Menu

Pandas Add Column

Let’s see how to add a new columns to an existing Pandas Dataframe.

Adding columns to a DataFrame is one of the most crucial operations you have to perform while working on a project. It is required for several reasons such as adding new data which is relevant to the problem you are trying to solve or adding new features to improve the performance of the machine learning model.

In this article, you will see a number of methods to add columns of a pandas DataFrame followed by some practical tips.

Creating a DataFrame for demonstration

# Create the data as a dictionary
import pandas as pd
data_df = {'Name': ['Samsung', 'Huawei', 'Apple', 'Oppo', 'Vivo'],
           'Founder': ['Lee Byung-Chul', 'Ren Zhengfei', 'Steve Jobs', 'Tony Chen', 'Shen Wei'],
           'Year Founded in': [1938, 1987, 1976, 2004, 2009]}

# Create the DataFrame
df = pd.DataFrame(data_df)
df
Basic Dataframe

Using a List to add column in pandas

Create the new column as a list of values and directly assign it to the pandas DataFrame

# Create the new column as a list
new_col = ['Lee Kun-hee', 'Xu Zhijun', 'Tim Cook', 'Tony Chen', 'Shen Wei']

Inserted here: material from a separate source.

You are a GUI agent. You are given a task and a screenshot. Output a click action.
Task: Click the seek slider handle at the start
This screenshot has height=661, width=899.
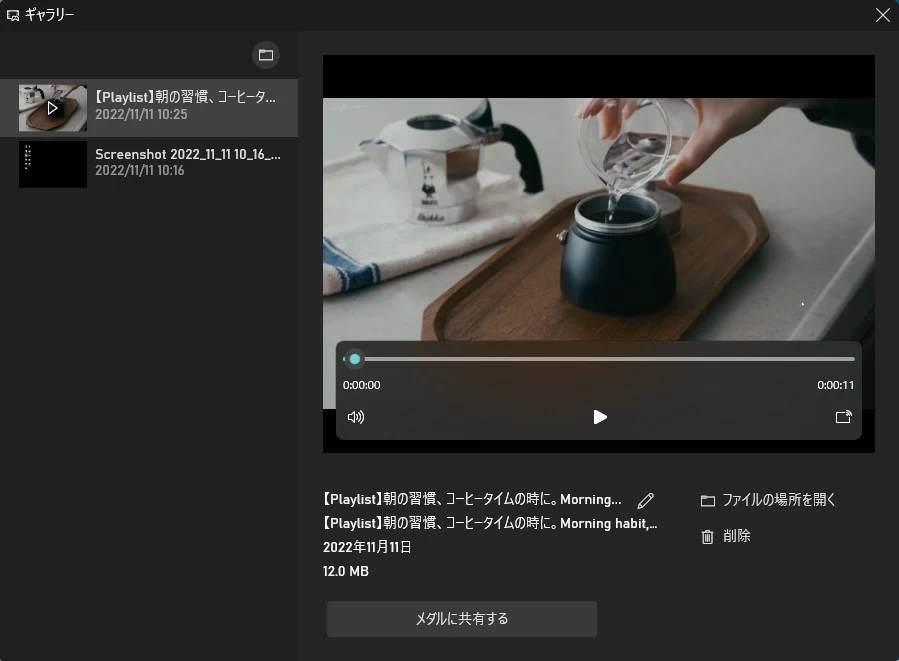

# Assign the list to the DataFrame as a column
df['Current Chairperson'] = new_col
df
Using List to add new column in pandas

Using List unpacking to add column in pandas

List unpacking is the process of assigning multiple iterables (lists or tuples) to a list of variables in a single statement.

You can use the list unpacking operation to assign multiple columns at once.

# Create the lists
new_col1 = ['Lee Kun-hee', 'Xu Zhijun', 'Tim Cook', 'Tony Chen', 'Shen Wei']
new_col2 = ['Android', 'HarmonyOS', 'macOS', 'ColorOS', 'FuntouchOS']

# Assign both the lists to the DataFrame using list unpacking
df['Current Chairperson'], df['Operating System Used'] = [new_col1, new_col2]
df
Using List Unpacking to add new column in pandas

 

Using a Dictionary to add column in pandas

You can add the new column to a pandas DataFrame using a dictionary. The keys of the dictionary should be the values of the existing column and the values to those keys will be the values of the new column.
After making the dictionary, pass its values as the new column to the DataFrame.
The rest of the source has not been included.